▶ _Exercise brief_:
Search the entries below for the word "link" and copy every line where it appears.
★ ★ ★ ★
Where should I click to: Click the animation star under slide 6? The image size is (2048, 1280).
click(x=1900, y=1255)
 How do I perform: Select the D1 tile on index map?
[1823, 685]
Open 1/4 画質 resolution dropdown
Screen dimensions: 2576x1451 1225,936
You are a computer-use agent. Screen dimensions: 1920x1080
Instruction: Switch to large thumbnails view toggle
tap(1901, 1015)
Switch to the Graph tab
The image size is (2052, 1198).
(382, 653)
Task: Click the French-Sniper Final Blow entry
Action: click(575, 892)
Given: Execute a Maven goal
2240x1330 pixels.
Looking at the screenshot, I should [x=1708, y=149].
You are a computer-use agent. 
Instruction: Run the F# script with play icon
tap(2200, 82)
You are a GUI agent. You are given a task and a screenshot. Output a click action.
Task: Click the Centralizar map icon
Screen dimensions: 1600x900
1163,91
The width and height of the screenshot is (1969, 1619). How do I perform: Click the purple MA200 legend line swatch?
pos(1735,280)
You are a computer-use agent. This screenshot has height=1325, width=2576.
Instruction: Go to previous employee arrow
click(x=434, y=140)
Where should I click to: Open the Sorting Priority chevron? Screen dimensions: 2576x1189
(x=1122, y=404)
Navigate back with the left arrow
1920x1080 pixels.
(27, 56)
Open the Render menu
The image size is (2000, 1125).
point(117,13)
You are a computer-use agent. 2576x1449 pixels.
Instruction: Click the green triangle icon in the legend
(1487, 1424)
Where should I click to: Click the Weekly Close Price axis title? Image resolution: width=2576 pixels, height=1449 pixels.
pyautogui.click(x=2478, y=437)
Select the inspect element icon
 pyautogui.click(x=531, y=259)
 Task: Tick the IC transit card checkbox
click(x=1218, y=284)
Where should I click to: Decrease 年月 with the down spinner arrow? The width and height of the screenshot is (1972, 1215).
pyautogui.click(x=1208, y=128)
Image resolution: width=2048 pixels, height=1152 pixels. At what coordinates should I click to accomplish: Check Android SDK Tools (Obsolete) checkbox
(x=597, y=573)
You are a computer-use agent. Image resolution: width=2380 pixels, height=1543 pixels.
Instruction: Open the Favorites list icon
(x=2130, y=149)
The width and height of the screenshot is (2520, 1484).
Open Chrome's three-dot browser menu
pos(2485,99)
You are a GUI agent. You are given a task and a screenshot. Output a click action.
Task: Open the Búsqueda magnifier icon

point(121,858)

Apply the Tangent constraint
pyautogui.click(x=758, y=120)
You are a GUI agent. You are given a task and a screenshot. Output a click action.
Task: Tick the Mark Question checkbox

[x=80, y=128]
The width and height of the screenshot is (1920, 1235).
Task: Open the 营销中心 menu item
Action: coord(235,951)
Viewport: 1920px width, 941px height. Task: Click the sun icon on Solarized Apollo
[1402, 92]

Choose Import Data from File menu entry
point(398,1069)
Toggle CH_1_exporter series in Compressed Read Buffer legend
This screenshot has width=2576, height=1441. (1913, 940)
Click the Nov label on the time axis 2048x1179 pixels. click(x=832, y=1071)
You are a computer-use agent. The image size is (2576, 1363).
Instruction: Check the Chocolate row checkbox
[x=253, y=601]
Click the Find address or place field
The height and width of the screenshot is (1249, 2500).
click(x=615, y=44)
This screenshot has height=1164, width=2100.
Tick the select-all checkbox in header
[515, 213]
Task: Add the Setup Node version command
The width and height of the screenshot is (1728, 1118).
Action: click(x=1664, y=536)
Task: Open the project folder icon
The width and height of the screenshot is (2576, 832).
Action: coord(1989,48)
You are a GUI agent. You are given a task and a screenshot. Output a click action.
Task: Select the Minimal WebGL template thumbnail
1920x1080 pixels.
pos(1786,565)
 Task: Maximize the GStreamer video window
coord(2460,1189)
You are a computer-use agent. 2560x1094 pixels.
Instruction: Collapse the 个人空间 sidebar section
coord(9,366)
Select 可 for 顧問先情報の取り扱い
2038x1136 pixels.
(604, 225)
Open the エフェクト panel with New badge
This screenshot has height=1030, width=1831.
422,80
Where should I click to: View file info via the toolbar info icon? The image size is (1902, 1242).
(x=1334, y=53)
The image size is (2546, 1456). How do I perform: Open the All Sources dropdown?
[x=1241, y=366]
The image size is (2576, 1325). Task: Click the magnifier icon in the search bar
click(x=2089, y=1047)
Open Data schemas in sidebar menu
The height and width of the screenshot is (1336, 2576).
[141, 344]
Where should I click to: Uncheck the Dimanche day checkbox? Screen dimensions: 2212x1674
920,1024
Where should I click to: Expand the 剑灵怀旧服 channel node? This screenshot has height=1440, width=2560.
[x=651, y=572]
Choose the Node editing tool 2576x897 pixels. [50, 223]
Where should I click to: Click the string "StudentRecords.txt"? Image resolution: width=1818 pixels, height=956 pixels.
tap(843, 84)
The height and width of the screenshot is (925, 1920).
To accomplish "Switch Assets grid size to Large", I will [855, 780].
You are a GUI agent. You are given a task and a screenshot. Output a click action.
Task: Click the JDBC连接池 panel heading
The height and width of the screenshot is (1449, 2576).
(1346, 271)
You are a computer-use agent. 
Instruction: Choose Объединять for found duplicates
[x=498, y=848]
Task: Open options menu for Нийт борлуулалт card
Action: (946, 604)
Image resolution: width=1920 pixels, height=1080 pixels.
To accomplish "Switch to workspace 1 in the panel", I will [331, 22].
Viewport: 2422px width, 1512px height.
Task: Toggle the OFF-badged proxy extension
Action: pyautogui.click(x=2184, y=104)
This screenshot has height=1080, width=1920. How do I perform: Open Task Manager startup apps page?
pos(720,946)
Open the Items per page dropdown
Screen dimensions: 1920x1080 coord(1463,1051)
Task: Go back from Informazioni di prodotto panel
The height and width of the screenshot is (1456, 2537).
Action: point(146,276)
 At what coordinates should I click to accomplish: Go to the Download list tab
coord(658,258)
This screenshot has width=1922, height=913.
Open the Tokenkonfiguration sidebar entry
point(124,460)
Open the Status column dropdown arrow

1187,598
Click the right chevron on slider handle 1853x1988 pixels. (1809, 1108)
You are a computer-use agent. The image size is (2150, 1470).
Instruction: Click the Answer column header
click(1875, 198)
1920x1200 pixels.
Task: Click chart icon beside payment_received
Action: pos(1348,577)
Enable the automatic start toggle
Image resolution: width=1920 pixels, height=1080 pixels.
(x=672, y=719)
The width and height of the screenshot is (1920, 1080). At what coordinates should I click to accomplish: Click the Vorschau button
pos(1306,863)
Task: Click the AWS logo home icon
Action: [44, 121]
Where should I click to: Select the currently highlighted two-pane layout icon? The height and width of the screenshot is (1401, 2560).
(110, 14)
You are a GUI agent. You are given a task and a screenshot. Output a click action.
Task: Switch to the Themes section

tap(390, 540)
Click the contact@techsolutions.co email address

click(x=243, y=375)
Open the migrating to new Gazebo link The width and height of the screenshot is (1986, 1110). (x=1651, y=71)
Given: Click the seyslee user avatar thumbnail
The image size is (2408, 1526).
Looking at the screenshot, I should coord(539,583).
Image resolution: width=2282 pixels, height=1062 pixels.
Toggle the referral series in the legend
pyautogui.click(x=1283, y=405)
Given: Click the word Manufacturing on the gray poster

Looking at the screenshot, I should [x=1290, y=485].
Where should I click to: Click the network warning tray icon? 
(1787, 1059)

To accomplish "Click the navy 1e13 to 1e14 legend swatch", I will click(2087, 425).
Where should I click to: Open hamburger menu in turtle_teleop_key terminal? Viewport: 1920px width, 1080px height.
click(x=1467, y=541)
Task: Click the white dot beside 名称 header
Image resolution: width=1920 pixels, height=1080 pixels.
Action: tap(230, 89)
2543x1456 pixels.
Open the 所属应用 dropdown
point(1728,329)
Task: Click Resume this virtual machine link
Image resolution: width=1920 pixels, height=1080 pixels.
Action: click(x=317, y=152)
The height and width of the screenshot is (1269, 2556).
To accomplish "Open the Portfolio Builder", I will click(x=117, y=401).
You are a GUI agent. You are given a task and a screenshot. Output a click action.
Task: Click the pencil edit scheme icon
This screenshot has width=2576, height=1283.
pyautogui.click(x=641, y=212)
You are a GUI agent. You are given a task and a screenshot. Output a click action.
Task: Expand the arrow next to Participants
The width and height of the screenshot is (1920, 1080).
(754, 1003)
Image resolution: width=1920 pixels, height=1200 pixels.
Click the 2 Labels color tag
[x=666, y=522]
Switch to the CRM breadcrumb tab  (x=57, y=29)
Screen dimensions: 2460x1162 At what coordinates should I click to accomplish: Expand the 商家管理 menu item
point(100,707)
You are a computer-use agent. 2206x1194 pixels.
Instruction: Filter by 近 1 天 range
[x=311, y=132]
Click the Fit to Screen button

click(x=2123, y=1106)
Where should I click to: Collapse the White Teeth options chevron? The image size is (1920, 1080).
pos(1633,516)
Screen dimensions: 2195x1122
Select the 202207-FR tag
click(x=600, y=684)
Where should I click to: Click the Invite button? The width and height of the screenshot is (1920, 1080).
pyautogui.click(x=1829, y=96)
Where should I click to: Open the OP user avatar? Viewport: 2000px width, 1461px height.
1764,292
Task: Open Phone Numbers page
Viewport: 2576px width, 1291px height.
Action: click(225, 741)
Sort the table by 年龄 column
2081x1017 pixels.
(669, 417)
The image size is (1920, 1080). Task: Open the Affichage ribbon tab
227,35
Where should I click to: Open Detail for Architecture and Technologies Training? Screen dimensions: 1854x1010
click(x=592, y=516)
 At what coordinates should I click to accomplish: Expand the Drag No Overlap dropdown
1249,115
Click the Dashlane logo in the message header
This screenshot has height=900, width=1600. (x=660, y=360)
★ ★ ★ ★
▶ _Solved exercise_:
Open the migrating to new Gazebo link The width and height of the screenshot is (1986, 1110). (x=1651, y=71)
Task: Click Resume this virtual machine link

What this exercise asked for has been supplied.